**WHAT TO DO:** Reproduce the full listing without a single change.

**RECORDS FOR THIS TASK:**
==============================

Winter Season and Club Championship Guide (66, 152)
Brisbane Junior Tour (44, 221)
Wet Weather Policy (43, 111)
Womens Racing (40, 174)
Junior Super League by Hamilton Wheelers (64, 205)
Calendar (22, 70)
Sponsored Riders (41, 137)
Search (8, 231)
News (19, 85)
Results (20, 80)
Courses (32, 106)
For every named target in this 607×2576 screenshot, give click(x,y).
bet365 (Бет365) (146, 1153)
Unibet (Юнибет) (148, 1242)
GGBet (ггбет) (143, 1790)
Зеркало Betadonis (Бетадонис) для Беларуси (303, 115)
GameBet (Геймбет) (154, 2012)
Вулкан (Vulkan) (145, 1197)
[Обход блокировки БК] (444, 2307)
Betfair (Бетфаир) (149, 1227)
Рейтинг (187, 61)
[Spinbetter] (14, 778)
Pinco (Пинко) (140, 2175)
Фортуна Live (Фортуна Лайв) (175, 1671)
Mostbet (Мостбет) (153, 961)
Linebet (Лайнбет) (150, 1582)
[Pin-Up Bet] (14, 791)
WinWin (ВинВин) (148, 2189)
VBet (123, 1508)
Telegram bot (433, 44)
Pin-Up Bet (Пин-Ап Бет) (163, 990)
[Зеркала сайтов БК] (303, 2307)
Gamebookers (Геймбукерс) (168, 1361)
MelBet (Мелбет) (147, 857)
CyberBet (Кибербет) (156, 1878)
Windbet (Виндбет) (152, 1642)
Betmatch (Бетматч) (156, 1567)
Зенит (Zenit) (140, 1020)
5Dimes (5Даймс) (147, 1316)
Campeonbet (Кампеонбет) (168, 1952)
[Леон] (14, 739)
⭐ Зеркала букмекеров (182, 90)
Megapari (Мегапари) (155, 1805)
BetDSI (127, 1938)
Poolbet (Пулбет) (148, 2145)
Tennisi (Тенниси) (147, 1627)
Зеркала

==============================

**TASK ANSWER:**
Winter Season and Club Championship Guide (66, 152)
Brisbane Junior Tour (44, 221)
Wet Weather Policy (43, 111)
Womens Racing (40, 174)
Junior Super League by Hamilton Wheelers (64, 205)
Calendar (22, 70)
Sponsored Riders (41, 137)
Search (8, 231)
News (19, 85)
Results (20, 80)
Courses (32, 106)
For every named target in this 607×2576 screenshot, give click(x,y).
bet365 (Бет365) (146, 1153)
Unibet (Юнибет) (148, 1242)
GGBet (ггбет) (143, 1790)
Зеркало Betadonis (Бетадонис) для Беларуси (303, 115)
GameBet (Геймбет) (154, 2012)
Вулкан (Vulkan) (145, 1197)
[Обход блокировки БК] (444, 2307)
Betfair (Бетфаир) (149, 1227)
Рейтинг (187, 61)
[Spinbetter] (14, 778)
Pinco (Пинко) (140, 2175)
Фортуна Live (Фортуна Лайв) (175, 1671)
Mostbet (Мостбет) (153, 961)
Linebet (Лайнбет) (150, 1582)
[Pin-Up Bet] (14, 791)
WinWin (ВинВин) (148, 2189)
VBet (123, 1508)
Telegram bot (433, 44)
Pin-Up Bet (Пин-Ап Бет) (163, 990)
[Зеркала сайтов БК] (303, 2307)
Gamebookers (Геймбукерс) (168, 1361)
MelBet (Мелбет) (147, 857)
CyberBet (Кибербет) (156, 1878)
Windbet (Виндбет) (152, 1642)
Betmatch (Бетматч) (156, 1567)
Зенит (Zenit) (140, 1020)
5Dimes (5Даймс) (147, 1316)
Campeonbet (Кампеонбет) (168, 1952)
[Леон] (14, 739)
⭐ Зеркала букмекеров (182, 90)
Megapari (Мегапари) (155, 1805)
BetDSI (127, 1938)
Poolbet (Пулбет) (148, 2145)
Tennisi (Тенниси) (147, 1627)
Зеркала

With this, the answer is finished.